Wolfgang Tilmans was born in Remscheid, Germany in 1968, and is a worldrenowned artist who has redefined the popular understanding of photography as a gallery-based medium. He studied at Bournemouth and Poole College of Art and Design in Bournemouth, Great Britain from 1990 to 1992 and mostly lived and worked in London for much of the 1990s until the mid 2000s. He was officially recognized in the year 2000, when he won the prestigious Turner Prize in London, and it is a testament to the groundbreaking nature of his work that to this date he remains the only artist working primarily with photography to have been awarded this accolade. His work is in the collections of museums all over the world, including key institutions in The United States, The United Kingdom, France and Germany. He has exhibited widely and constantly since the late 1990s and has recently had large-scale exhibitions at Moderna Museet, Stockholm, Kunsthalle Zurich, K21, Dusseldorf, Museo de Arte de Lima, Peru, and Museo de Artes Visuales, Santiago, Chile. In 2014 installations by Wolfgang Tillmans were shown as part of the 8th Berlin Biennale, Manifesta 10 and in collection displays at the Fondation Beyeler in Riehen and the Fondation Louis Vuitton in Paris. Recently Wolfgang Tillmans was also acclaimed for his highly original contribution to the Venice Architectural Biennale; a stunning two-channel video installation of his own photographic investigation of urban landscape in the age of globalization, which is presently displayed at The Metropolitan Museum of Art in New York. Tillmans currently lives and works in Berlin and London.

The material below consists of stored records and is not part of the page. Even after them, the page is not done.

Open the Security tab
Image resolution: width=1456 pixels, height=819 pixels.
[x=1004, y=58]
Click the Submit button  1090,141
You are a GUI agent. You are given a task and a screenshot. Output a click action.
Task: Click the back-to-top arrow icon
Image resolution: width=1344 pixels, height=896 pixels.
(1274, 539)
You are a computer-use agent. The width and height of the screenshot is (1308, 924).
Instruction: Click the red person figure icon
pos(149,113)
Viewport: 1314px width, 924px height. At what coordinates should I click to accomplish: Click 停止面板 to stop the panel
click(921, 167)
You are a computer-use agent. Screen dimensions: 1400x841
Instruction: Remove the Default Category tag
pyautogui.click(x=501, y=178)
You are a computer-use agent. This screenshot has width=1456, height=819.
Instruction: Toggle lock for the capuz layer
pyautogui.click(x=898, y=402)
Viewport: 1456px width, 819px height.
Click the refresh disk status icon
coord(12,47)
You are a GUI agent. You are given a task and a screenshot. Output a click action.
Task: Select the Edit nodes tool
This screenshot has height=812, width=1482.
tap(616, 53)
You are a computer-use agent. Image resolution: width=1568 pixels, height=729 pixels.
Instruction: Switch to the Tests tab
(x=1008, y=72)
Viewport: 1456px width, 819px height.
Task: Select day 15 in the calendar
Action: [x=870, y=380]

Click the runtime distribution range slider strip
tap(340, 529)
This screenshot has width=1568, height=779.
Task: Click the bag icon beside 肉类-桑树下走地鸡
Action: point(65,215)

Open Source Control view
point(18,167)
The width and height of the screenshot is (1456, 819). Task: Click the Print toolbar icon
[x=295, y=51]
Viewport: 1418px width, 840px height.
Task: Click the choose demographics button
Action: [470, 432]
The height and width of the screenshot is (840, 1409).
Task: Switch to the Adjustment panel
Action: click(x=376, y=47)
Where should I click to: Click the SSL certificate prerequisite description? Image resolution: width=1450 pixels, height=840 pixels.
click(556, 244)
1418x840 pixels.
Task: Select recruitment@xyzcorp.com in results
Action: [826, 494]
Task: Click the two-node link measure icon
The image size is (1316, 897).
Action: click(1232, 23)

Tillmans’ work is characterized by an extremely diverse and restless attitude to his subjects. His work ranges in focus and approach from street photography and urban portraiture (including important considerations of subcultures, queer politics and the AIDS crisis) to travel, landscape, still life, pictures of the sky and pure abstraction. Moreover, as well as producing iconic images, Tillmans is doubly significant in the breadth of his interests and approaches for the way in which he successfully demolishes the borders between apparently contradictory practices. In recent years, he has produced substantial and significant bodies of purely abstract photographic work, experimenting both with chemical and technical means, while maintaining a curiosity for the continued potential of more documentary images. For his most recent body of work Neue Welt (New World) Tillmans traveled throughout the world exploring it in a deviation from his beaten path.